By mastering these advanced techniques, you'll be able to tackle a wide range of machine learning challenges efficiently and effectively. In the next section, we'll explore some utilities and best practices to further enhance your use of scikit-learn pipelines.

## <a id='toc3_'></a>[Summary](#toc0_)

Scikit-learn's Pipeline API is a powerful tool for streamlining machine learning workflows, enhancing code organization, and improving model development efficiency. Let's summarize the key benefits:

1. **Simplification of Workflows:** Pipelines encapsulate multiple steps of a machine learning process into a single, cohesive object. This simplification leads to cleaner, more maintainable code and reduces the chance of errors in data processing and model training.

2. **Prevention of Data Leakage:** By keeping all preprocessing steps together with the model, pipelines help prevent accidental data leakage during cross-validation, ensuring the integrity of your model evaluation.

3. **Versatility:** From basic preprocessing and model fitting to advanced techniques like feature union and column transformation, pipelines can handle a wide range of machine learning tasks.

4. **Ease of Parameter Tuning:** Pipelines integrate seamlessly with scikit-learn's model selection tools, making it straightforward to perform grid searches across all steps in your workflow.

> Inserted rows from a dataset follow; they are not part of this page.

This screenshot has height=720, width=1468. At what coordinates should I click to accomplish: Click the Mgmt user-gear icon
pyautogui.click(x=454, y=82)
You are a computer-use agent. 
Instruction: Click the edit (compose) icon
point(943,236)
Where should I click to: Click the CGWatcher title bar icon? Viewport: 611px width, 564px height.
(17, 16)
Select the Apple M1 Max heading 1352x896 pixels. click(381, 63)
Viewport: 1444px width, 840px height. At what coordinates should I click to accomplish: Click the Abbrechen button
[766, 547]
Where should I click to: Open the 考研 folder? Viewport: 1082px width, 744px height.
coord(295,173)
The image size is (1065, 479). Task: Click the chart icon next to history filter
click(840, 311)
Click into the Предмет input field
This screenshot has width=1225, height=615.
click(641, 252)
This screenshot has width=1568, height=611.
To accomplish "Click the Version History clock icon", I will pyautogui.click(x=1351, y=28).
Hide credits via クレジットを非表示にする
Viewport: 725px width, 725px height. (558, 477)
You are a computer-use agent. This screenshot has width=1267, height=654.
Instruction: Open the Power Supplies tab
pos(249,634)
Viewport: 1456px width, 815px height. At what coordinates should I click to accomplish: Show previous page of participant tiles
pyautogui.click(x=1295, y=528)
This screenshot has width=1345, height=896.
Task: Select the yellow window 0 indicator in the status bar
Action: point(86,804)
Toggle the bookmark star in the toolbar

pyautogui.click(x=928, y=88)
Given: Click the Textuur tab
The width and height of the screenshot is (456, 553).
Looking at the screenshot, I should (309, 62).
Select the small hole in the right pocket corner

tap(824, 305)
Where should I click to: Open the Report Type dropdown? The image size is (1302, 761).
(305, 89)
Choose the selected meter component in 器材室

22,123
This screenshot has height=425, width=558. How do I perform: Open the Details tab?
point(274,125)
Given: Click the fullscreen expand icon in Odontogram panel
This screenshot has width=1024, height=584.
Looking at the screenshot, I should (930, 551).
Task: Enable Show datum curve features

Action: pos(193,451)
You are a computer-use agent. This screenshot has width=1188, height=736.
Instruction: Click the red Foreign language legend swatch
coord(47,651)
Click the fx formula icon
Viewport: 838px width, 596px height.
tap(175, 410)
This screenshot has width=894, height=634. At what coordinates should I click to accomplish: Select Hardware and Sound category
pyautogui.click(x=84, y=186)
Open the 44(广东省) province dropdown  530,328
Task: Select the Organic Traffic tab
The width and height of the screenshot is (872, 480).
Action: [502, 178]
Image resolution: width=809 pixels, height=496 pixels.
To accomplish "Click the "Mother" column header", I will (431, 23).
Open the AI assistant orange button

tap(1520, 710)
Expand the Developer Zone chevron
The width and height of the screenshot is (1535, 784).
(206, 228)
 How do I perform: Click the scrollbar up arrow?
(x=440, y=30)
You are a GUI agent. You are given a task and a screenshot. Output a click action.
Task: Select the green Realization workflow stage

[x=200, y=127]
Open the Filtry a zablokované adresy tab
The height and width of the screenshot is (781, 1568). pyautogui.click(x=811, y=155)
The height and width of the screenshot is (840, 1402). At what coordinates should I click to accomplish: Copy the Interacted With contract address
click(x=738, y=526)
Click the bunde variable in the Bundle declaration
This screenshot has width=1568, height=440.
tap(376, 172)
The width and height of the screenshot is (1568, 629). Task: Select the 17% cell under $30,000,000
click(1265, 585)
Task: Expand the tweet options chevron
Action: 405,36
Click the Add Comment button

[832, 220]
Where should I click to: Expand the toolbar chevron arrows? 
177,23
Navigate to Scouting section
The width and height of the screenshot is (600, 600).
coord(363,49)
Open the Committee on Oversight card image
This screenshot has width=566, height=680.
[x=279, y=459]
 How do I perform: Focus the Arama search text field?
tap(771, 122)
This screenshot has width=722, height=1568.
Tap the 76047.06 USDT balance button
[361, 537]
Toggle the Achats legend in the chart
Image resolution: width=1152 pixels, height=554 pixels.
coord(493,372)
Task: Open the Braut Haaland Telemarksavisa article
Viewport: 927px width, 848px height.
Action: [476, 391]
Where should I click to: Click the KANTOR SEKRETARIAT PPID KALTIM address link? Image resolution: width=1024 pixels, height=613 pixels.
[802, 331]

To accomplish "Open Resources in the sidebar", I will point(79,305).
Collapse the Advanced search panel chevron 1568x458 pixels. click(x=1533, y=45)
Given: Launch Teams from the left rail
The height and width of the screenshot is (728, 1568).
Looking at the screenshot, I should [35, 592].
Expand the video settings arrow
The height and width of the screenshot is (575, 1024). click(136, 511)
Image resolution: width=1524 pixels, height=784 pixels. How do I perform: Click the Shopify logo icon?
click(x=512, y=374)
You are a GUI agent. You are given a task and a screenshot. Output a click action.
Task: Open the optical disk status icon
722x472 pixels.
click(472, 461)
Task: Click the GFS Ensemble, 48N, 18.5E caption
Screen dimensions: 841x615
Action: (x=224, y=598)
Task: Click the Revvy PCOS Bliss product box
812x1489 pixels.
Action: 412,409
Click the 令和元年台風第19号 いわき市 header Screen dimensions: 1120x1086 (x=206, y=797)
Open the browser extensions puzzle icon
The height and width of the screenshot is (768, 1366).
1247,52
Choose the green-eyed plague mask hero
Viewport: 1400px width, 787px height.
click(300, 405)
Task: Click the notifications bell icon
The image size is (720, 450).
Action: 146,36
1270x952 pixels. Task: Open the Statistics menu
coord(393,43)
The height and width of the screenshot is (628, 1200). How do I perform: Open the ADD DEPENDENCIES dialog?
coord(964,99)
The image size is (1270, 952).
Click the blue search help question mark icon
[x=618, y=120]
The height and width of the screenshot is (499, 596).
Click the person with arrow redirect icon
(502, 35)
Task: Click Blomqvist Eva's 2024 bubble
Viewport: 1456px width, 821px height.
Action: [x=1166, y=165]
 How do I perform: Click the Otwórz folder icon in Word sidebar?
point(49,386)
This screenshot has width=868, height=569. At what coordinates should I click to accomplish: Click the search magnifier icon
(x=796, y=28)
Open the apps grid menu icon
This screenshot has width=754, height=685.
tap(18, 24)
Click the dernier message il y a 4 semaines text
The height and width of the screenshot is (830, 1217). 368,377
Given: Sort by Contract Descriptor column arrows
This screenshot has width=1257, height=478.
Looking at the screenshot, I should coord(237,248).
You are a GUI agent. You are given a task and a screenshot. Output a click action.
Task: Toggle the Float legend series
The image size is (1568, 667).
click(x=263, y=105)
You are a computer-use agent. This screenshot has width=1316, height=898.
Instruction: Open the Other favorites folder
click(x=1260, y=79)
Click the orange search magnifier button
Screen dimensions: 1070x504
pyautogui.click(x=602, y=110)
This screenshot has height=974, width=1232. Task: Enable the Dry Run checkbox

5. **Custom Solutions:** The ability to create custom transformers allows you to incorporate domain-specific knowledge and complex preprocessing steps into your pipelines.


Mastering the Pipeline API is crucial for any data scientist or machine learning engineer. It not only improves the quality and reliability of your models but also significantly enhances your productivity and the reproducibility of your work.


As you continue to work with machine learning projects, make it a habit to structure your workflows using pipelines. This practice will pay dividends in terms of code quality, model performance, and ease of experimentation.


To further enhance your skills with scikit-learn pipelines:

1. Experiment with different combinations of preprocessors and estimators in your projects.
2. Practice creating custom transformers for domain-specific tasks.
3. Explore how pipelines can be used with different cross-validation strategies and model selection techniques.
4. Consider how pipelines can be integrated into larger machine learning systems or deployed in production environments.


By consistently applying and expanding your knowledge of pipelines, you'll be well-equipped to tackle complex machine learning challenges efficiently and effectively.